WHAT THE EXERCISE ASKS -
Look for "computer" in the records and copy every line that has it.

[Stored records]
--- START ---
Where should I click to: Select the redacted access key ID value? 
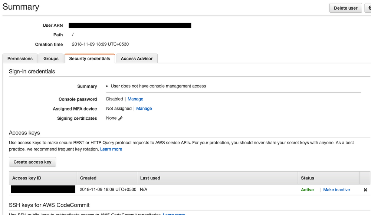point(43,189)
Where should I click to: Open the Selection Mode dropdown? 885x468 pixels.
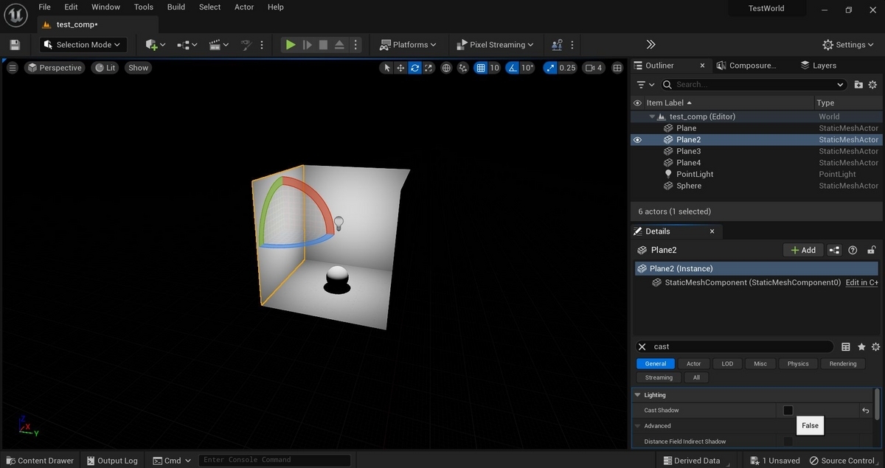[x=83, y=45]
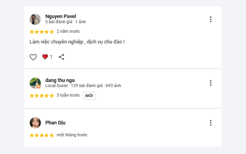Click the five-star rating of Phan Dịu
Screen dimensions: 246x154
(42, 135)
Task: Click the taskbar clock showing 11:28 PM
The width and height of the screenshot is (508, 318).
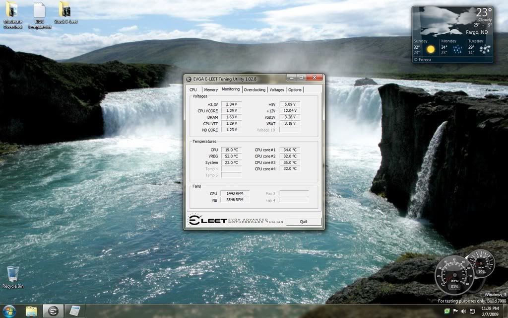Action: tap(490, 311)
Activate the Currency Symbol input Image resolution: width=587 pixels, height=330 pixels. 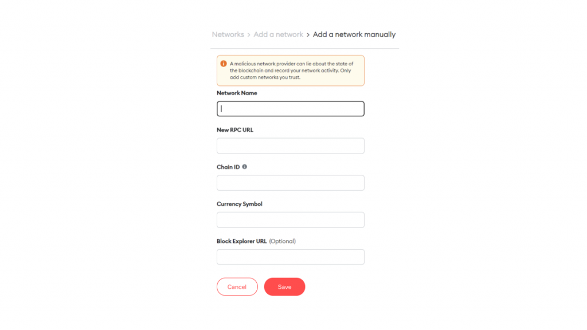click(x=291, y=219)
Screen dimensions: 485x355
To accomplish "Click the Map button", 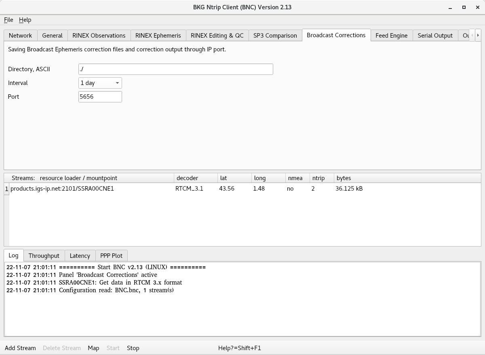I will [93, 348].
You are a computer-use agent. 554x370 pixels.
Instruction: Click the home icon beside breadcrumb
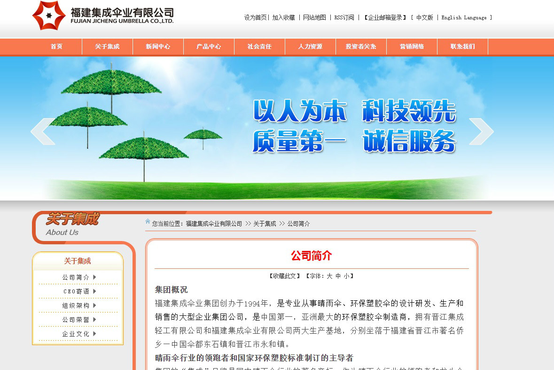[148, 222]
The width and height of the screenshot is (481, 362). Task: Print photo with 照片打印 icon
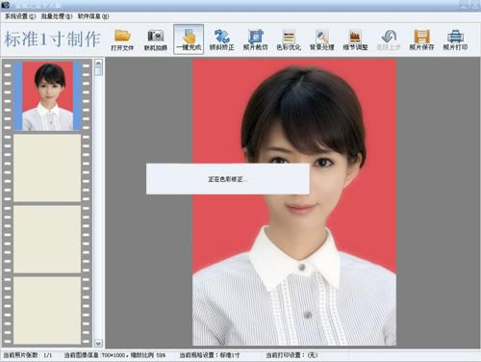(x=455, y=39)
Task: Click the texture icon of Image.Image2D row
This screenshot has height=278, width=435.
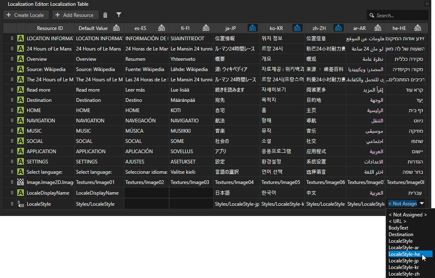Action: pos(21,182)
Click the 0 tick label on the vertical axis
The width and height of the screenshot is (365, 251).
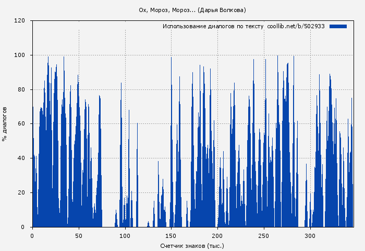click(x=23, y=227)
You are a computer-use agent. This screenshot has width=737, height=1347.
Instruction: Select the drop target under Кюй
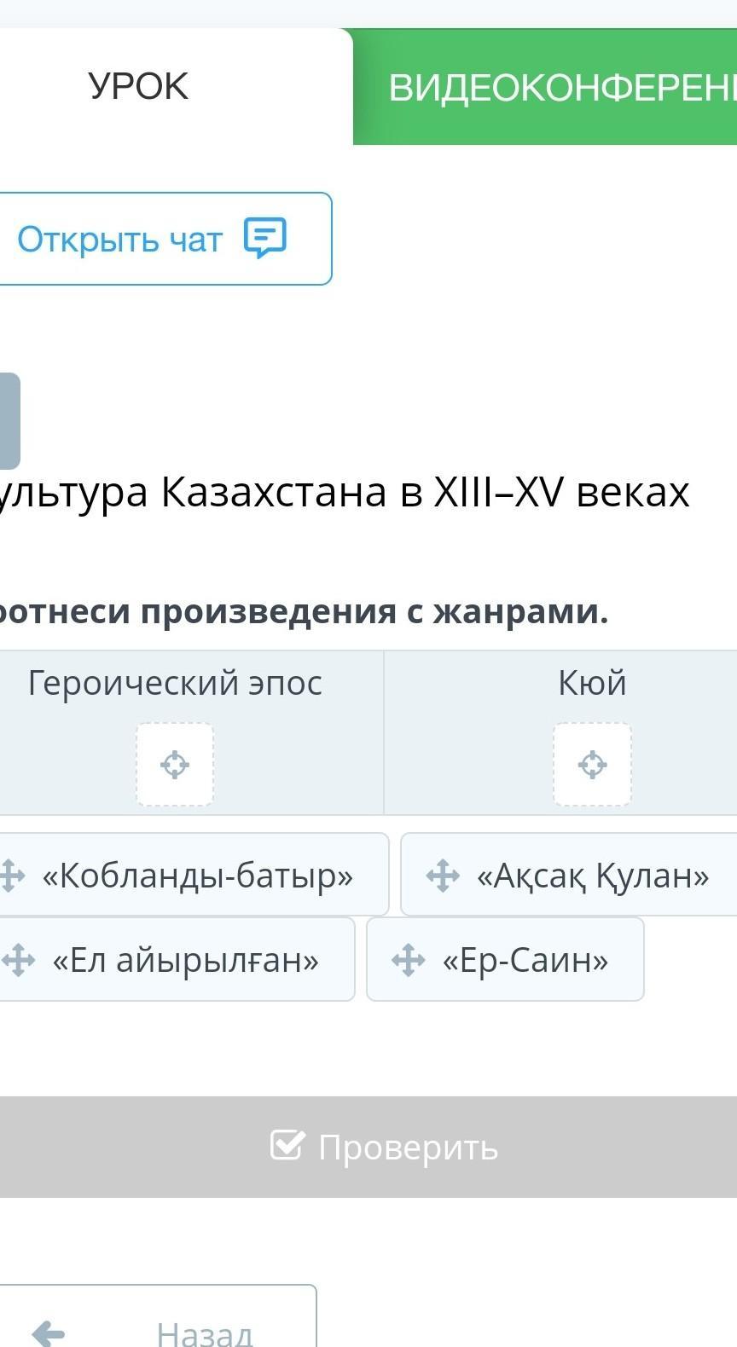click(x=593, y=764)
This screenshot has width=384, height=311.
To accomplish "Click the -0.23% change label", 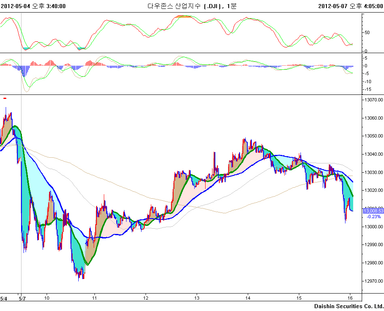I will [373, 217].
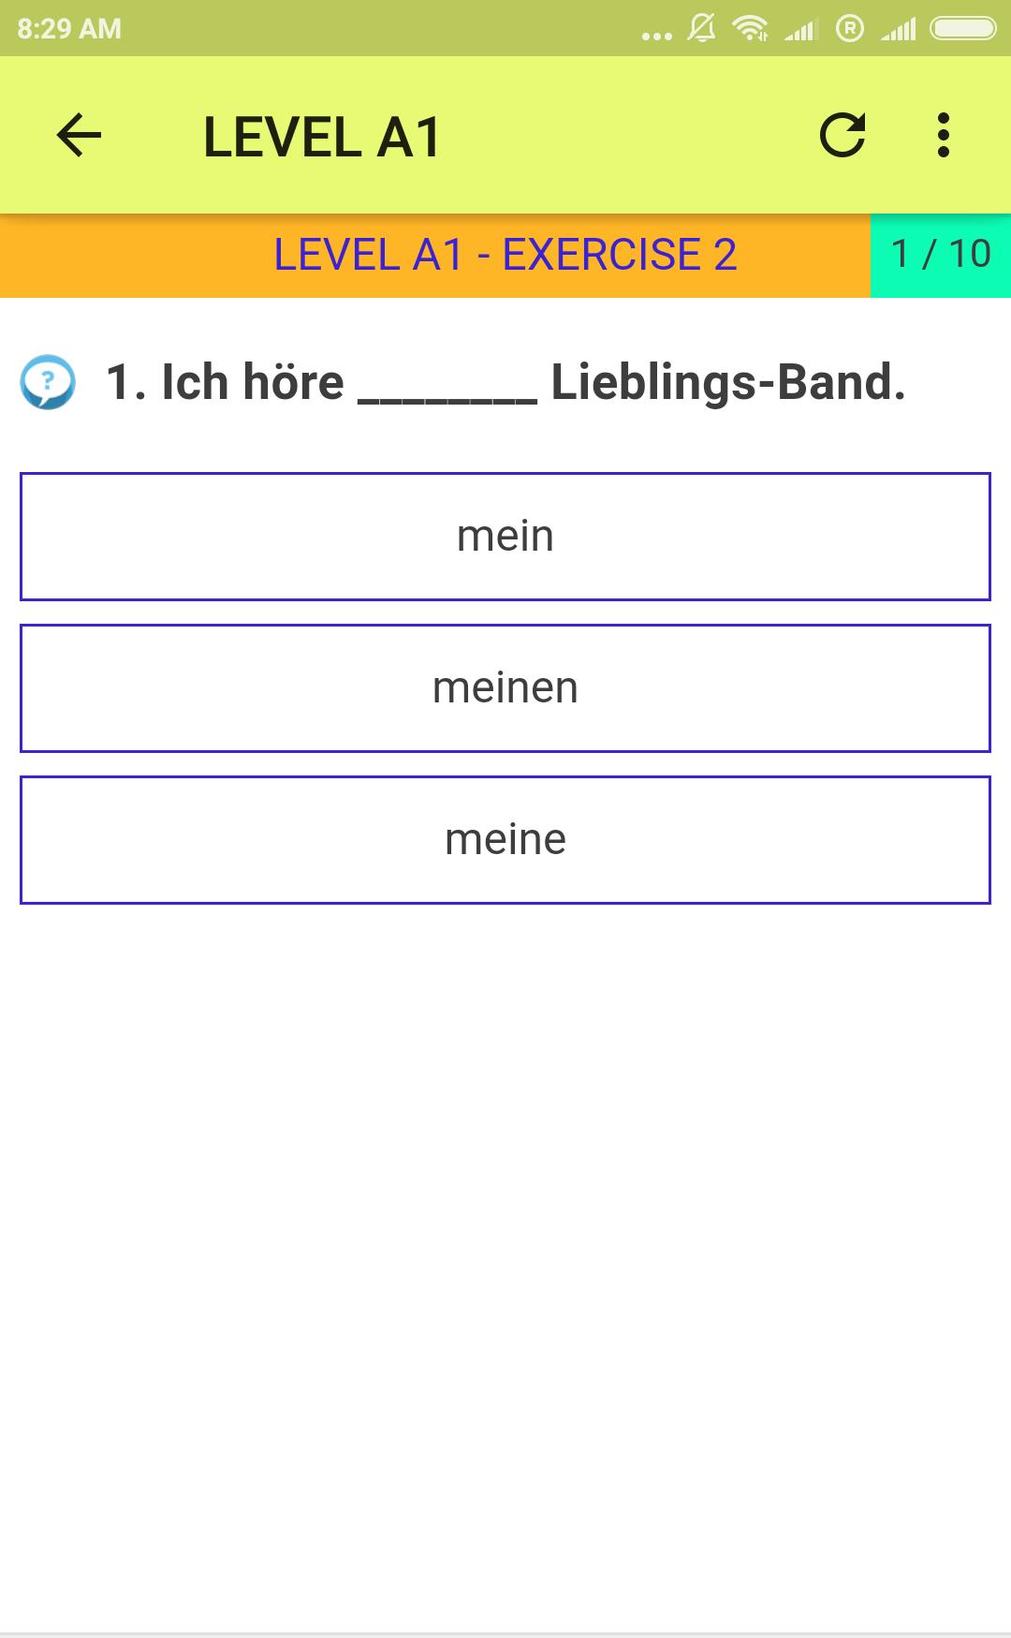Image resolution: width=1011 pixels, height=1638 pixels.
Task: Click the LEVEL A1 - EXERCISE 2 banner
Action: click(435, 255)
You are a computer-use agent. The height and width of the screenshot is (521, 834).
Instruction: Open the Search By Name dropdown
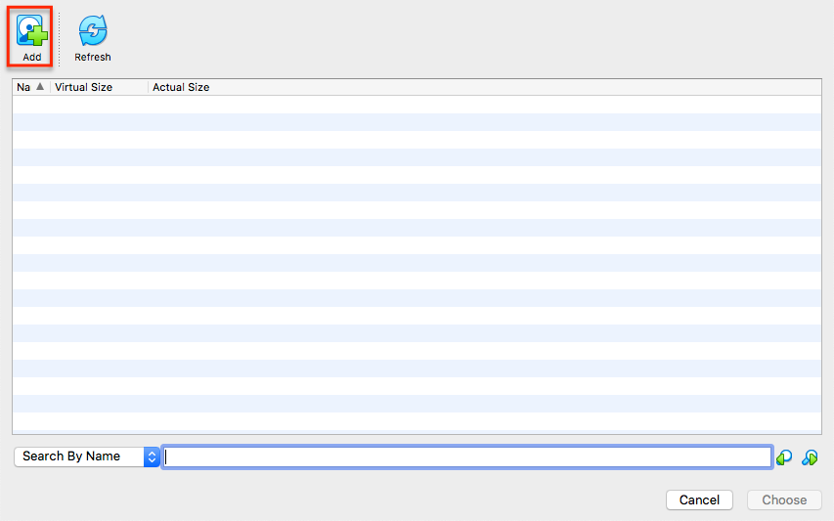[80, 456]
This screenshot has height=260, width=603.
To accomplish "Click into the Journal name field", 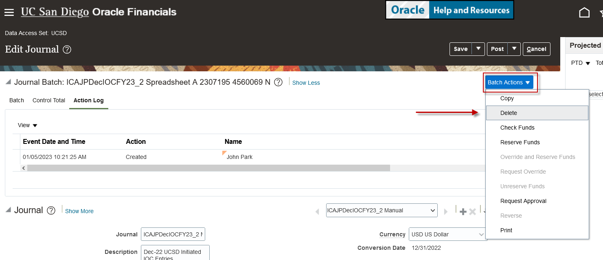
--- END ---
WRITTEN SOLUTION -
You are a computer-use agent. 554x370 pixels.
You are a computer-use agent. This screenshot has width=737, height=1347.
You are a computer-use agent. The height and width of the screenshot is (521, 834).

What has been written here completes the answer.